The Rules of Engagement
Sim Singh took a breath, put the phone to his ear and readied himself. He was about to make his very first cold call, and the target was a well-known CEO.
Singh was a business development rep at Braze, a cloud-based customer engagement platform. While Braze’s BDRs frequently use creative methods to reach out to leads, Singh was so new that he didn’t have any bells and whistles. He was going to have to get through this challenge on grit, training and intuition alone.
He pressed “call” and waited in silence while the phone rang.
“It was 5 p.m. on a Friday,” Singh said, remembering. “I reached the CEO while he was in his car with his wife and kids. I felt a little awkward, but he was super nice.”
Although Singh was nervous, he and the CEO immediately connected. The business leader had heard of Braze before, and Singh was able to describe the value the company could provide as a potential partner for the future.
“I was able to book a meeting with him for the next week, which was pretty awesome,” Singh said. “To hit up a CEO and land a meeting on the first cold call was just a great start to the role.”
According to Braze employees, working in the BDR org holds many rewards beyond exposure to C-suite executives and the big deals that can result. In addition, employees use highly creative methods to reach out to clients — including video skits and clever gifts — while also following a litany of avenues toward promotion and career development, thanks to Braze’s passion for internal growth.
Built In Chicago sat down with former BDRs Singh, Zana Thaqi and Jonah Chernoff to talk about their experiences at Braze — and how their careers have taken flight since they joined.
Braze at a Glance
I. C-Suite Exposure
A lot of the leads at Braze are high level, which is exciting. How does having C-suite executives as prospects positively affect your business acumen?

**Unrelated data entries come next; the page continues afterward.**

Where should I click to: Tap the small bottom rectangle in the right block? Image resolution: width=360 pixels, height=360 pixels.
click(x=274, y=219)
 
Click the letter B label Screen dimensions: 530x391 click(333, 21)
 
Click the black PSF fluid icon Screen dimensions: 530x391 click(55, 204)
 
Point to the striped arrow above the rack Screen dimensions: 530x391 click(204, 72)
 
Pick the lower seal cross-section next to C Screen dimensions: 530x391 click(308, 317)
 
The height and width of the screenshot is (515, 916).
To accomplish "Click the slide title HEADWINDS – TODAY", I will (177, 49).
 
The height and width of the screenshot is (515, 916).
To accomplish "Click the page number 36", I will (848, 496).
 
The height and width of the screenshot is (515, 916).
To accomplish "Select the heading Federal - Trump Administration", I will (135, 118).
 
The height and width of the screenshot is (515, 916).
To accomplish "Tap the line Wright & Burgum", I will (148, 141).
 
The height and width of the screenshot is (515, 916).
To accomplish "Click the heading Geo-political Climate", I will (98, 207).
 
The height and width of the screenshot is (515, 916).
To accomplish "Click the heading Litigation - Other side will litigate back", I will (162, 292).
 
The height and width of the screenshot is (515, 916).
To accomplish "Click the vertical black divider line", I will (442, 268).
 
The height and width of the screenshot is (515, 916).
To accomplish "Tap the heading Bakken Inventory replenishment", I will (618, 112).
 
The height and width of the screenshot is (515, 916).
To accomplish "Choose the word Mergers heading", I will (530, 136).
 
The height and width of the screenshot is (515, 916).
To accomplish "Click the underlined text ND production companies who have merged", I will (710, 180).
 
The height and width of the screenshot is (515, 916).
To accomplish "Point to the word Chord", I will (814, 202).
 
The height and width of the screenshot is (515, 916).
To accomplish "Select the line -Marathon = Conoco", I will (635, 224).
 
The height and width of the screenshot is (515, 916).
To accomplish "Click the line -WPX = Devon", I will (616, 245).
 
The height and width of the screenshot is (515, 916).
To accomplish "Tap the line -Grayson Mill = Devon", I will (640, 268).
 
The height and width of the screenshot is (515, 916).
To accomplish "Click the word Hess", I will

Account Executive Sim Singh: You need to have a certain level of competence to have a conversation with somebody who is a business leader at a large organization — or any organization, right? I mean, these are people who have their ducks in a row. And that kind of forces you as a seller to have really vast knowledge of not only our space, but also their business. So if you get them on the phone, speaking to a CMO or CEO, you need to be confident about how your organization can help them know more about their business. Professionalism goes a long way as well. But the main skill you build is confidence, because cold-calling can be a nerve-wracking thing. But once you get a few calls like that under your belt, it becomes such a breeze.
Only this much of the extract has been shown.